10 de enero de 2020
Papa Francisco

Vida para acoger, proteger, respetar y servir

Mensaje para la XXVIII Jornada Mundial del Enfermo

“El sustantivo “persona” siempre está antes del adjetivo “enferma”. Por lo tanto, que vuestra acción tenga constantemente presente la dignidad y la vida de la persona, sin ceder a actos que lleven a la eutanasia, al suicidio asistido o a poner fin a la vida, ni siquiera cuando el estado de la enfermedad sea irreversible”. Estas son las palabras que el Papa Francisco escribió en el Mensaje para la XXVIII Jornada Mundial del Enfermo, que se celebra el 11 de febrero.

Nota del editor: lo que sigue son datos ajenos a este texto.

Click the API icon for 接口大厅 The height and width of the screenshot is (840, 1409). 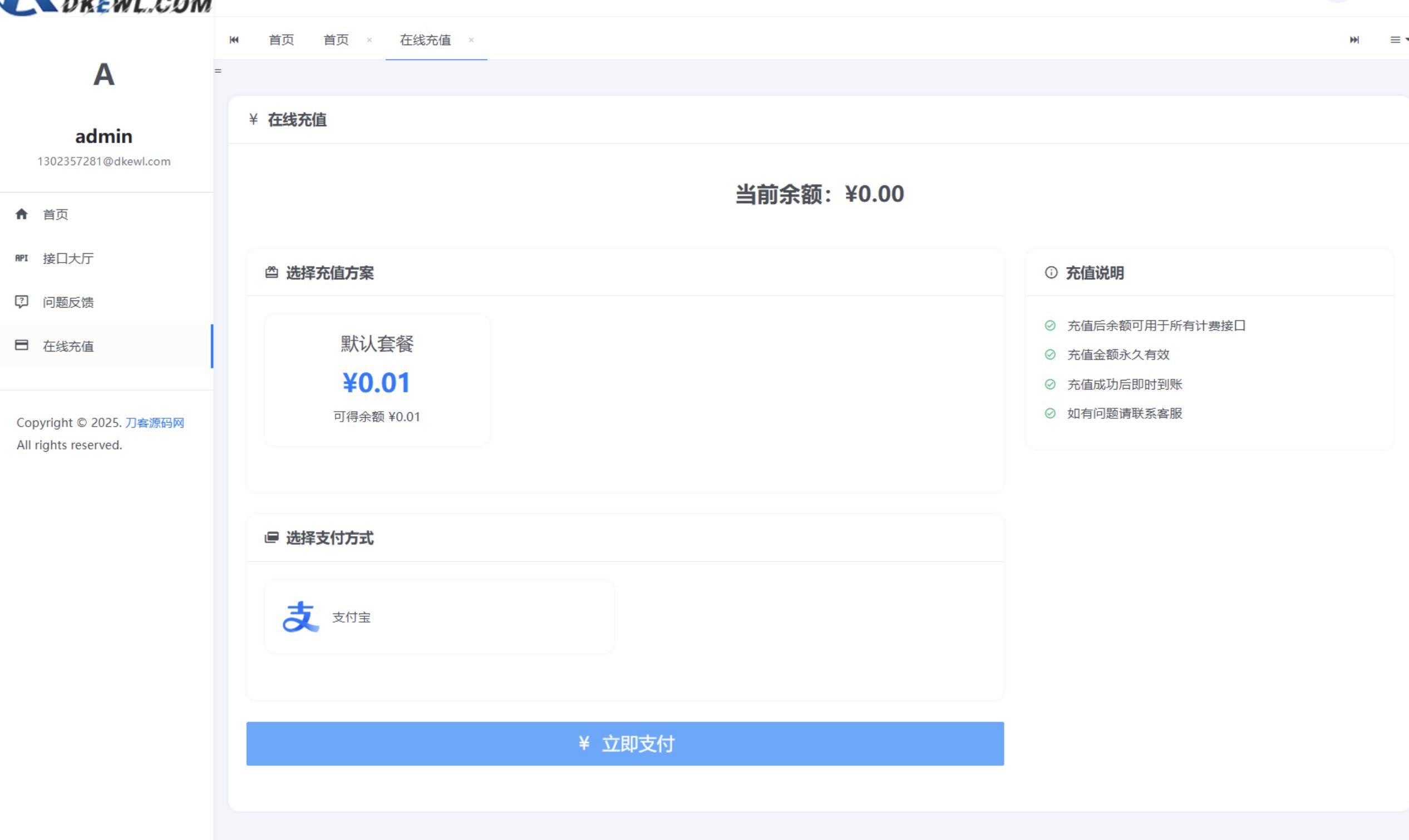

La vida, prosigue el Papa Francisco, “es sagrada y pertenece a Dios, por lo tanto, es inviolable y no se puede disponer de ella”. Además “debe ser acogida, tutelada, respetada y servida desde que surge hasta que termina: lo requieren simultáneamente tanto la razón como la fe en Dios, autor de la vida. En ciertos casos, la objeción de conciencia es para vosotros una elección necesaria para ser coherentes con este “sí” a la vida y a la persona. En cualquier caso, vuestra profesionalidad, animada por la caridad cristiana, será el mejor servicio al verdadero derecho humano, el derecho a la vida. Aunque a veces no podáis curar al enfermo, sí que podéis siempre cuidar de él con gestos y procedimientos que le den alivio y consuelo”.

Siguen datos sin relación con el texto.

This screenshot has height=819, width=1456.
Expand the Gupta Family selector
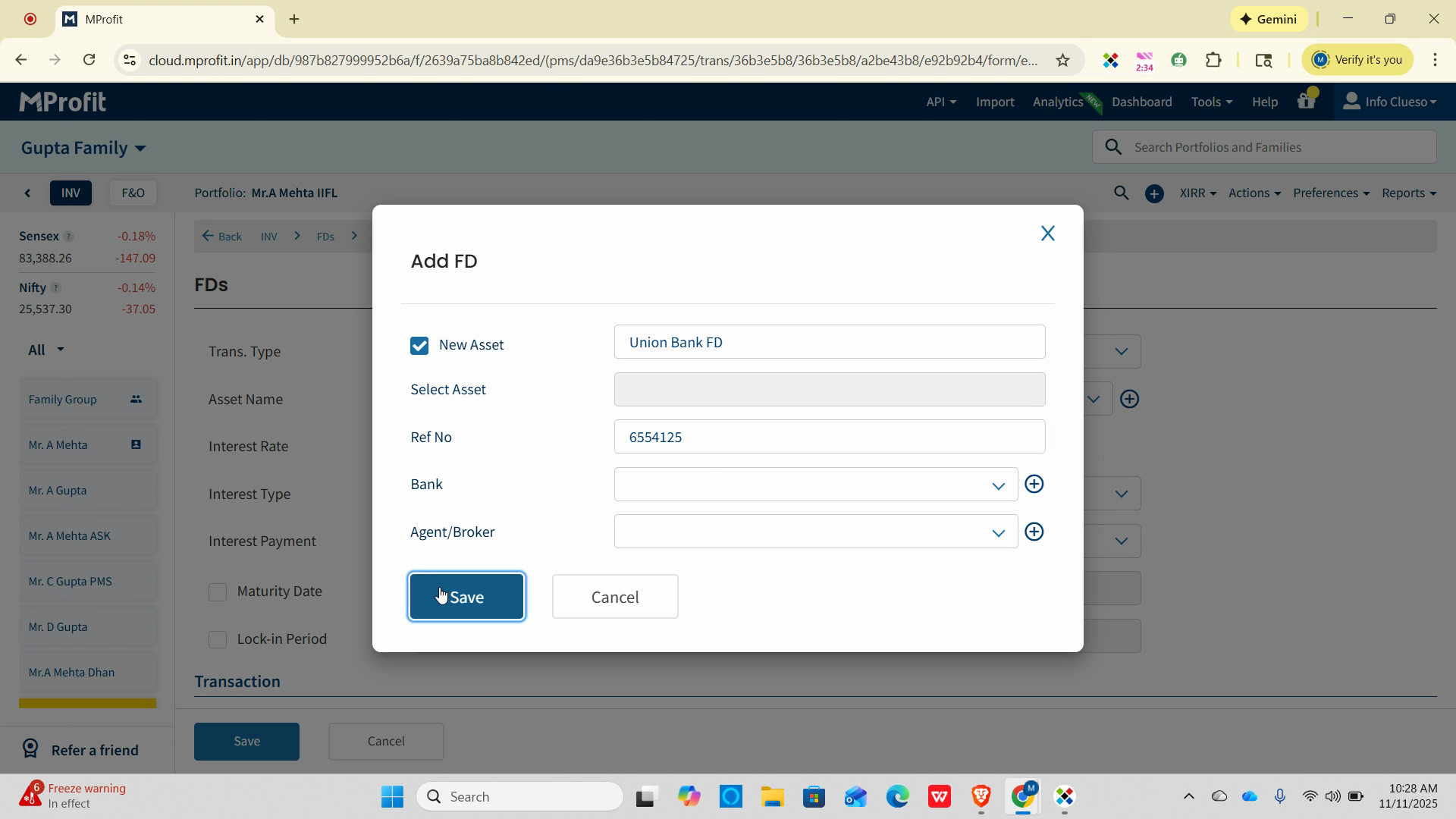click(83, 148)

Acabó su mensaje exhortando “a las instituciones sanitarias y a los Gobiernos de todos los países del mundo, a fin de que no desatiendan la justicia social, considerando solamente el aspecto económico”, y dando las gracias  a los “voluntarios que se ponen al servicio de los enfermos, que suplen en muchos casos carencias estructurales y reflejan, con gestos de ternura y de cercanía, la imagen de Cristo Buen Samaritano”.